André CASTELOT « La campagne de Russie » :
"«Déjà tout manque pour panser les blessés, constate Ségur ; il n'y a plus de linge, on est forcé d'y suppléer par le papier trouvé dans les archives. Ce sont des parchemins qui servent d'attelles... et ce n'est qu'avec de l'étoupe et du coton de bouleau qu'on peut remplacer la charpie. » De plus, les malheureux sont assaillis par des nuages d'insectes qui, jour et nuit, tourmentent hommes et chevaux. En outre, la poussière est telle que certains combattants en ont la poitrine affectée tandis que d'autres deviennent même aveugles.»"
Marie-Pierre REY « L’Effroyable tragédie » :
"« Notre division était anéantie ; ne pouvant avancer par la route, je passais par les champs où s’entassaient derrière moi des hommes et des chevaux blessés et mutilés, dans un état des plus horribles. Décrire ces horreurs est au-dessus de mes forces. » Sous la plume du lieutenant Andreev, qui en 1812 combattait, tout jeune homme, dans les rangs de l’armée russe, l’atroce bataille de la Moskova se dérobe."
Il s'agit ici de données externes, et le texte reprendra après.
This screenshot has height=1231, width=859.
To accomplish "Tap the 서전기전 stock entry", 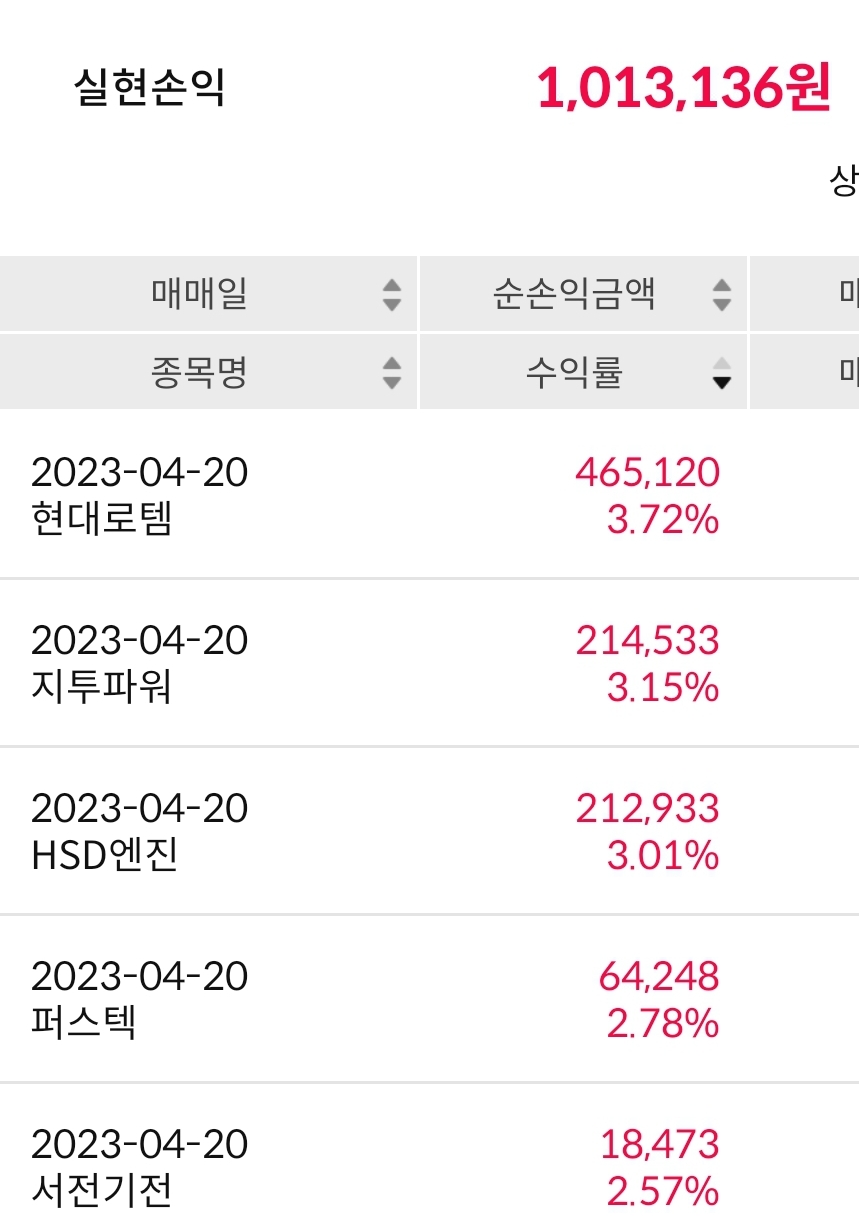I will pos(102,1192).
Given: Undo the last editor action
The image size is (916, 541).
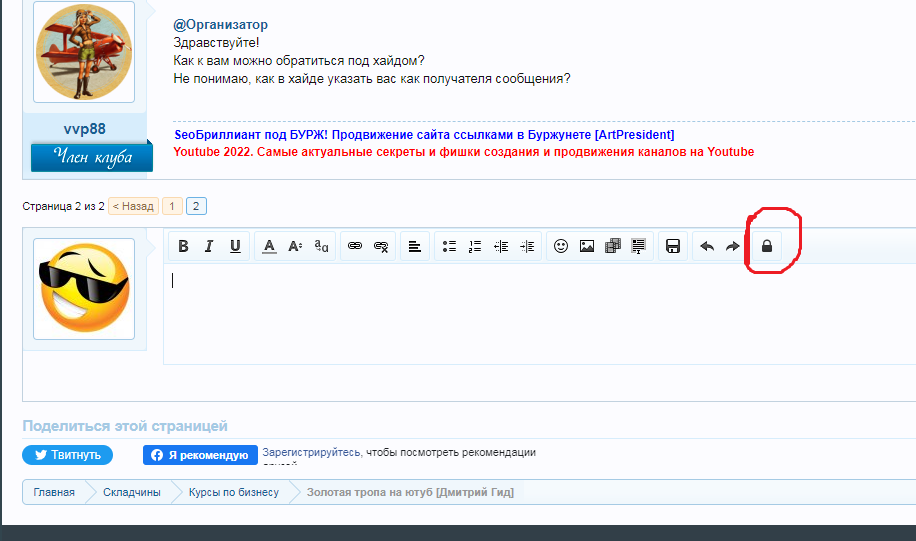Looking at the screenshot, I should coord(707,246).
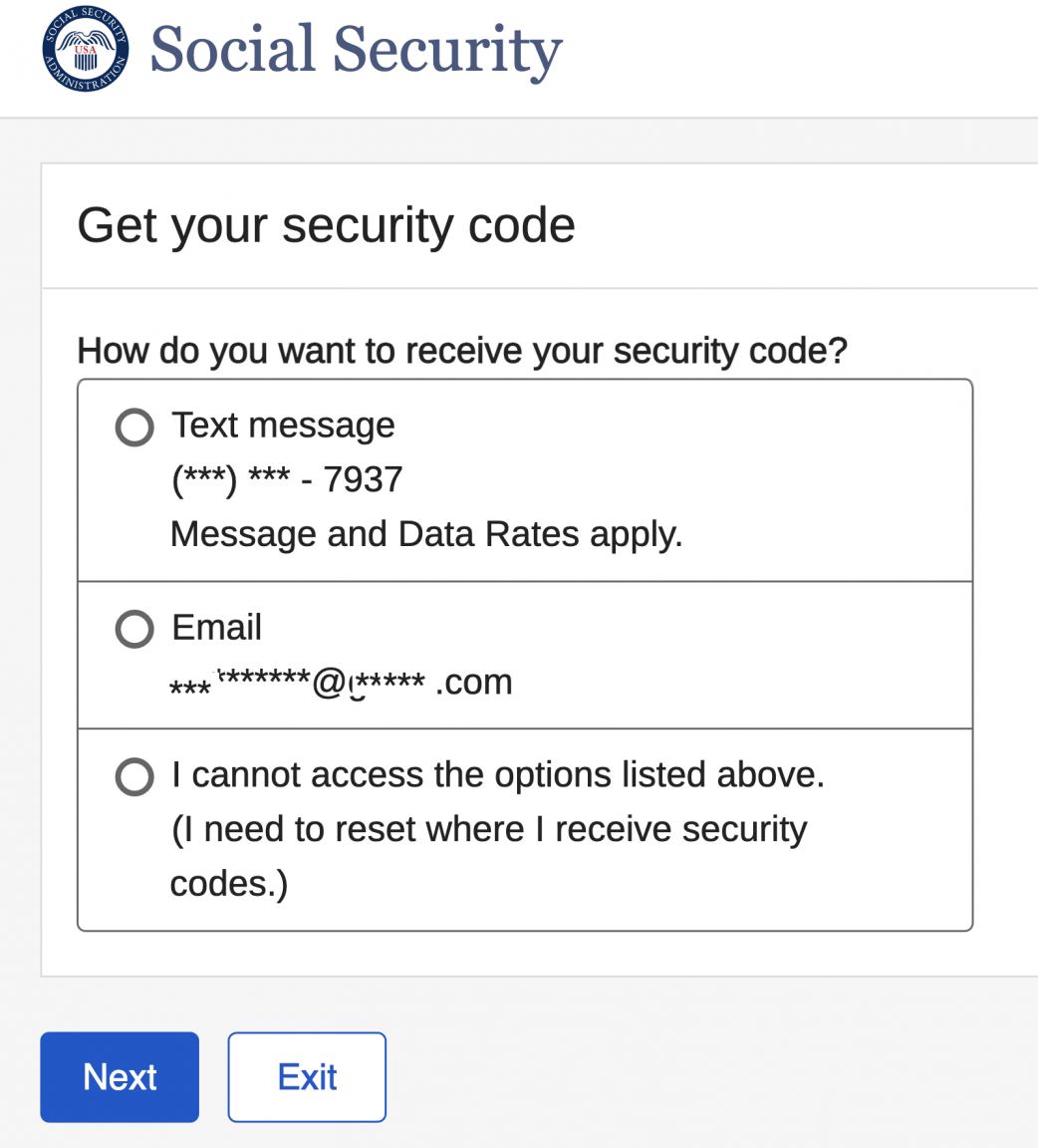Click the Social Security header title
Viewport: 1038px width, 1148px height.
[356, 50]
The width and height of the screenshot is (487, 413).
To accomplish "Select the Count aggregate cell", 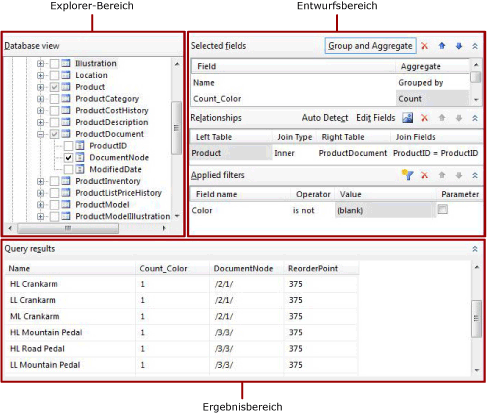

Stéphane CALVET « Leipzig » :
"Dans ses Mémoires, rédigés en grande partie pour justifier son rôle au printemps 1814, le maréchal Marmont, duc de Raguse, souligne, quinze ans après les faits, cette carence dont il rend l'empereur responsable. Le dialogue aurait eu lieu le 13 octobre au château de Düben :
La conversation se porta naturellement sur les événements de la campagne. J'en fis la critique avec franchise. Je lui fis remarquer que nos pertes énormes, indépendamment de celles éprouvées sur le champ de bataille, venaient essentiellement du manque de soins, de vivres et de secours de toute espèce qui avaient été refusés aux soldats. J'établis enfin que, si Dresde avait contenu les approvisionnements nécessaires pour nourrir l'armée, si les hôpitaux avaient été pourvus de tout ce dont ils avaient besoin pour que les malades et les blessés reçussent des secours convenables, son armée serait plus forte de cinquante mille hommes, et certes cette évaluation n'était pas au-dessus de la vérité. "Alors, ajoutai-je, indépendamment de l'intérêt qu'il y a à sauver la vie à cinquante mille hommes, vous auriez été dispensé, pour conserver la même force à votre armée, d'ordonner une levée de cinquante mille conscrits. Au lieu d'avoir en espérance cinquante mille hommes, vous auriez en réalité cinquante mille vieux soldats aguerris, et sur le terrain même des opérations""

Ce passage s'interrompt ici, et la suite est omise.